I once read where a forum drummer who I respect as a musician, tried to make the case that Buddy Rich was something you outgrew when you got older and more experienced. Of course he was self righteous about a number of things, his precious opinions being but one.

In fairness to your rant, Buddy Rich currently suffers from a fanboy base every bit as fanatical as Bonham's or Travis Barker's. And in trying to talk to them, a person would assume that Rich grew angels wings when he died and merely ascended to heaven. I was once even flamed on the Rich website for having the gall to believe that Rich had been the greatest drummer who ever lived for only 7 years of his illustrious career. And here I was trying Rich covers on the Internet.
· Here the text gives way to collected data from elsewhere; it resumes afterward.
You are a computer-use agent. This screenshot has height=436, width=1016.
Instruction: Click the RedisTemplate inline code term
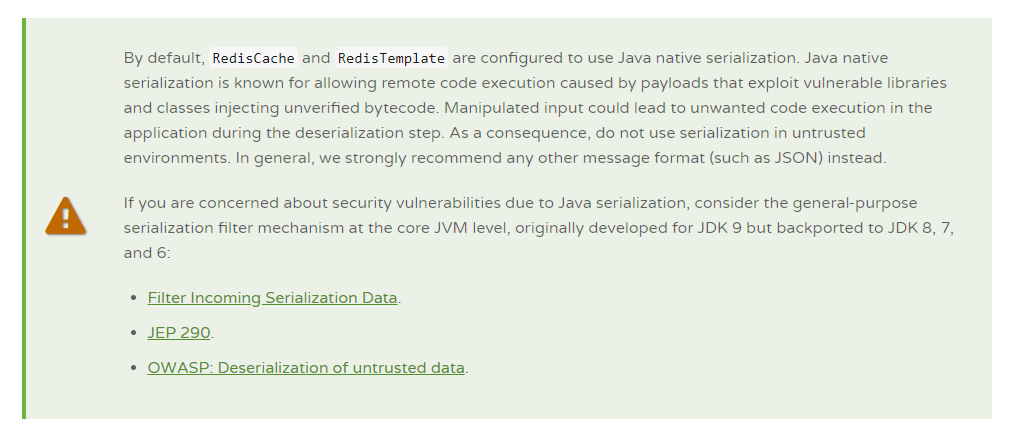391,58
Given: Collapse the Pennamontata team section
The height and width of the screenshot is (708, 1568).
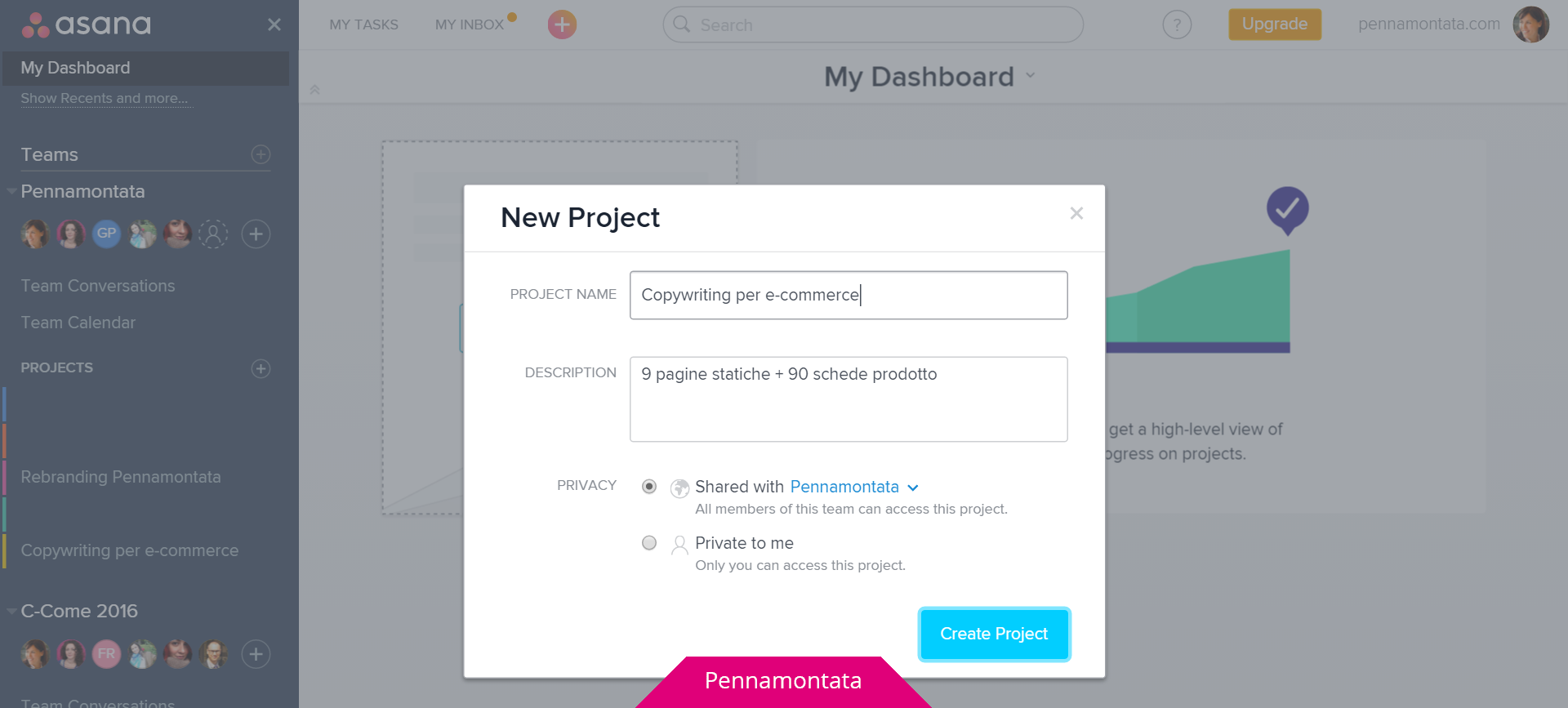Looking at the screenshot, I should pos(11,191).
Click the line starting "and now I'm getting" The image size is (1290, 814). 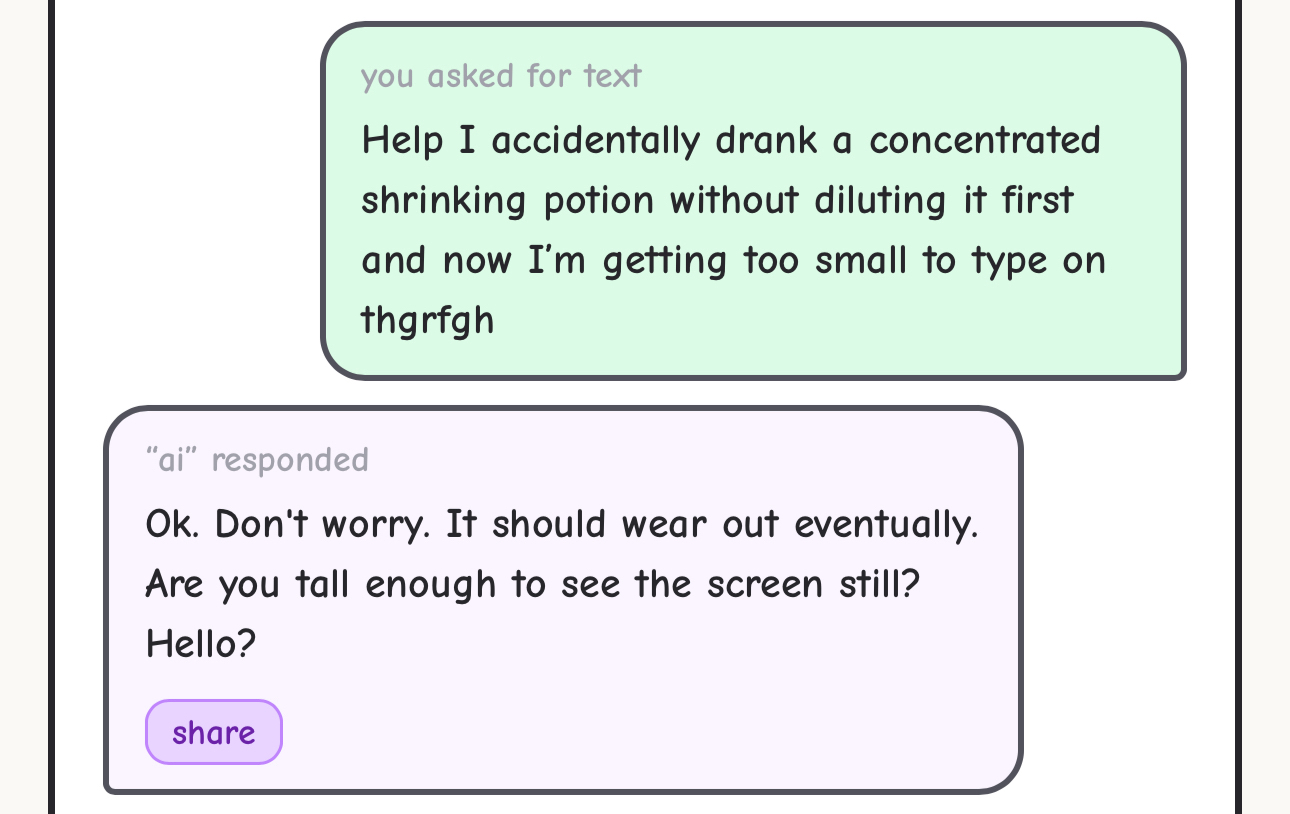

To say to them that Buddy Rich was anything less than a savior incarnate is considered blasephmy. I also think their total blindness hurts Rich now more than it helps.

Also to your credit you mention the names of great drummers alongside Rich. Personally I like three of those guys better than Rich myself. OK if you're not on the Rich bandwagon, people can at least say, Alright there's something to what he's saying, and at the very least he's not bringing up Jordison, Bitner etc.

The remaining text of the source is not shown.